[Passage shown — start]

In 2019, HFX Wanderers FC debuted as an expansion club in the Canadian Premier League (CPL)—Canada's professional men's soccer league. In 2025, Halifax Tides FC debuted as a founding member of the Northern Super League (NSL), a newly established professional women's soccer league.

The Halifax Hoopers began play in The Basketball League in 2025, returning professional basketball to the area after the closure of the Halifax Hurricanes.

Halifax has been a recurring subject of proposed expansion teams in the Canadian Football League; the Atlantic Schooners were proposed in the 1980s as a Halifax-based expansion team that would play out of Dartmouth, but folded after failing to secure funding for a stadium. A second attempt at the Schooners was pursued by an ownership group known as Schooners Sports and Entertainment in the 2010s; in an effort to gauge interest in the franchise, the group hosted the neutral-site Touchdown Atlantic game at Huskies Stadium in 2023, marking the first regular-season CFL game played in Halifax. The Schooners Sports and Entertainment bid also collapsed, after the ownership group was unable to secure a deal for a stadium in Dartmouth.

Current professional/semi-professional sports teams in Halifax
| Club | League | Sport | Venue | Established | Championships |
|---|---|---|---|---|---|
| Halifax Mooseheads | QMJHL | Major Junior Hockey | Scotiabank Centre | 1994 | 1 (last in 2013) |
| Halifax Thunderbirds | NLL | Box Lacrosse | Scotiabank Centre | 2019 | 0 |
| HFX Wanderers FC | CPL | Men's Soccer | Wanderers Grounds | 2018 | 0 |
| Halifax Tides FC | NSL | Women's Soccer | Wanderers Grounds | 2024 | 0 |
| Halifax Hoopers | TBL | Basketball | Zatzman Sportsplex | 2025 | 0 |

=== Former professional teams ===

The city had a team in the National Basketball League of Canada (NBL Canada) called the Halifax Hurricanes. The team succeeded the Halifax Rainmen who had previously played in the American Basketball Association and Premier Basketball League before joining the NBL Canada and later declaring bankruptcy in July 2015. The Hurricanes won the NBL Canada championship in their inaugural season. The Hurricanes have since ceased operations.

[Passage shown — finish]

** Prompt 1 **
From the passage on Halifax sports, transcribe the part that opens with the words containing "The Halifax Hoopers" and closes with "of the Halifax Hurricanes.".
** Prompt 2 **
According to the passage on Halifax sports, at which stadium was the 2023 Touchdown Atlantic game played?

[Information given — start]

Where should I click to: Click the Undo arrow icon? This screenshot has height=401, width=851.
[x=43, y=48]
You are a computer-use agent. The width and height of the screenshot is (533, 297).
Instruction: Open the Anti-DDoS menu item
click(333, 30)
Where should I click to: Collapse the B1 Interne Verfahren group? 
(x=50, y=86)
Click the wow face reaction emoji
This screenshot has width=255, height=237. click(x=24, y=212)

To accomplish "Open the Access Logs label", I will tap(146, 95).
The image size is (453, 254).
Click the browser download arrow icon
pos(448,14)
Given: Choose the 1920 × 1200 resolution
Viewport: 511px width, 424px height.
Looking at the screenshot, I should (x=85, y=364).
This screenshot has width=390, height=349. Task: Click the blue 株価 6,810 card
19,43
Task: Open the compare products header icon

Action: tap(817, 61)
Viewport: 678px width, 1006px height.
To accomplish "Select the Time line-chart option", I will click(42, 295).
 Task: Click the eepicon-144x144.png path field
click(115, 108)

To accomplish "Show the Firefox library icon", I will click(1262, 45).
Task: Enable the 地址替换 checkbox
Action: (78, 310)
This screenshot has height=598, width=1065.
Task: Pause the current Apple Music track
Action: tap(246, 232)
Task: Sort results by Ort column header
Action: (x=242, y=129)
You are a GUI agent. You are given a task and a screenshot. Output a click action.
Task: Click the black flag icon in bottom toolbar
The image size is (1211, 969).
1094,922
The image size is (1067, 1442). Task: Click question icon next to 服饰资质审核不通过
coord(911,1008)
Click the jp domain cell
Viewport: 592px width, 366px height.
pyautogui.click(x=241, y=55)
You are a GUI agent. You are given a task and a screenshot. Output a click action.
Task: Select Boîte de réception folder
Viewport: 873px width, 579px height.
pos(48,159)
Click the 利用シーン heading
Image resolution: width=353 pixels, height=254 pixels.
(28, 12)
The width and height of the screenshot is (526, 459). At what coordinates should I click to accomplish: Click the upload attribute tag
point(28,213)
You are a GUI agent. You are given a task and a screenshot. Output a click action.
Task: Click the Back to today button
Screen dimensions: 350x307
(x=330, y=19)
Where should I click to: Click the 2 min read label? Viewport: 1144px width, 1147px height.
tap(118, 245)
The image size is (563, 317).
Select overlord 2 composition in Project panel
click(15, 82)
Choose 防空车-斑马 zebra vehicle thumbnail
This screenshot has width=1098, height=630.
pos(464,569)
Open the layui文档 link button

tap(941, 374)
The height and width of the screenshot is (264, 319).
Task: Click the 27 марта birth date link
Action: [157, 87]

[Information given — finish]

** Expected answer 1 **
The Halifax Hoopers began play in The Basketball League in 2025, returning professional basketball to the area after the closure of the Halifax Hurricanes.

** Expected answer 2 **
Huskies Stadium